The High Dauphiné Alps are a paradise for experienced ski mountaineers and if avalanche conditions are good, great trips can be done. Grand Ruine is one of them. Climbing it is possible form east side via Adele Planchard hut or – more demanding – from west side from Chatelleret hut crossing Col de la Casse Déserte pass.

The approach to Adele Planchard hut is not done along the summer route (too steep and rocky in the lower section) but in a big curve from the backmost corner of the valley (Glacier de la Plate des Agneaux)

When To Climb

July to September in summer, April and May in spring with ski


Mainly the following hut serves as basis for the climb on the normal route:

Refuge Adele Planchard (3173 m), 64 places (only 32 in winter), guided in summer season from end of June to mid September and in spring ski season from end of March to mid May. Though it seems to me that this hut is not often crowded, you should always phone in advance and make a reservation
5.5 h takes the ascent from Pied de la Colle (near la Grave – Villar d’Arene)
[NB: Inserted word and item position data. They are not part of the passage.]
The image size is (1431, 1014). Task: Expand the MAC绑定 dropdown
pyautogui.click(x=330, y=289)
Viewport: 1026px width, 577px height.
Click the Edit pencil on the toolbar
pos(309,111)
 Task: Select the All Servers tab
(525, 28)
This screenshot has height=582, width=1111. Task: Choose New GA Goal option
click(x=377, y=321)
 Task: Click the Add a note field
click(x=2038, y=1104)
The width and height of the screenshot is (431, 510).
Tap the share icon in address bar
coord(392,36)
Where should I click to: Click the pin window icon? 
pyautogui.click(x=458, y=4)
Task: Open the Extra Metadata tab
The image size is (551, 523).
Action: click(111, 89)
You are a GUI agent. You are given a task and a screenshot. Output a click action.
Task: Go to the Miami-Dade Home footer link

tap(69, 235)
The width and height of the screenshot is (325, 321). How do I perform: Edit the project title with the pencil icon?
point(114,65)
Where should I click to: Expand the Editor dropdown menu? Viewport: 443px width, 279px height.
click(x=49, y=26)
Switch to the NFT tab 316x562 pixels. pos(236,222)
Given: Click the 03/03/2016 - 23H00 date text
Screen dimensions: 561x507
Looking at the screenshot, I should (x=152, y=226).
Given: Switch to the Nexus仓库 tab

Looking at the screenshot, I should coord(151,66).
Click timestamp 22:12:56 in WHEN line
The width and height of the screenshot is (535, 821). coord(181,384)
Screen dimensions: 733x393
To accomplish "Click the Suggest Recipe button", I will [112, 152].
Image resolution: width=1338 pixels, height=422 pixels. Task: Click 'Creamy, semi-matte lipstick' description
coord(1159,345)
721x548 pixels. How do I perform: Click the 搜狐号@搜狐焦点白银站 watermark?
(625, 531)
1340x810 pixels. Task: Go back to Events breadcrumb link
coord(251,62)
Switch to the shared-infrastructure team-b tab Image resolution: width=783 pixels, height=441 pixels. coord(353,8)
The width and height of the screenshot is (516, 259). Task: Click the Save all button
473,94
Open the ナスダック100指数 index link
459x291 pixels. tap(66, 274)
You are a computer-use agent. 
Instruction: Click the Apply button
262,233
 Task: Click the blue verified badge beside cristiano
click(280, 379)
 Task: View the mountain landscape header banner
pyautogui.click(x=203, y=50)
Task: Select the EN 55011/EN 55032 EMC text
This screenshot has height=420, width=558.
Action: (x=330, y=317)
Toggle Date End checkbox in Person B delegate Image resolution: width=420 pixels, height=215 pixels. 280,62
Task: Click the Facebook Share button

In addition there are these huts:

Refuge de L’Alpe de Villar d’Arène (2077 m). Too low as basis for the climb but it can shorten the ascent to Adele Planchard hut. If you had a long journey, this is the recommendation for staying the first night in the mountain. The hut is in the middle of a spacious, green alpine landscape

Refuge du Lac du Pave (2841 m); 4 h from Pied de la Colle; the hut is north of Grande Ruine, above the valley Clot des Cavales, and can support the ice route to Col du Diable

Refuge du Châtelleret (2225 m). Basis for the steep west side of the mountain. 2 h from La Berarde.

Red Tape

Grand Ruine lies in the national park “Parc des Ecrins”. Climbing isn’t restricted at all, but you will not meet roads, cablecars and prepared ski runs in the heart of these mountains that fortunately are preserved for mountaineers.

As I have read it is prohibited
• to bring dogs into the park
• to use an open fire
• camping, but bivouacs are allowed as soon as you have walked at least 2 h inside the park

Mountain Conditions

The High Dauphiné mountains are the southernmost high elevation area of the alps. Weather is usually better than in other glacier regions of the alps, (even Pennine Alps), but it can be _very_ hot in the valleys (I speak from own experiences). So you should try to start early, also in order to avoid thunderstorms in the afternoon

Romanche river

The river Romanche is a quite important river in the French Alps. On your route to Adele Planchard hut you just follow this river upstream that shrinks to a nice mountain creek until you reach a site that is the “official” source. Hiking until there is a very popular daytrip.

Maps and books

Best map is French map IGN Top 25 1:25.000 Nr. 3436 “Meije – Pelvoux”, available in shops in the area. Can be ordered in normal bookstores

German books that are my sources are:
• Guidebook “Dauphiné” by Hartmut Eberlein, Bergverlag Rother Munich 1988, ISBN3-7633-3414-9
• Ski guidebook „Westalpen“ by Reinhard Klappert, Verlag J. Berg ISBN 3-7634-1047-3

names / history

In this case names derive from the climbing history:

• Pointe Breevort has first been climbed on July 19th 1873 by Miss M. Breevort, together with W.A.B. Coolidge and lead by guides C. Almer, P. Michel, C. Roth and P. Bleuer - and not to forget the dog "Tschingel". Here you can see a picture of most of this party including the dog - scroll down, it is pic #5!

• First climb of Pic Maître has been done by J. Maître together with P. Gaspard and M. Bourbon on July 29th 1887.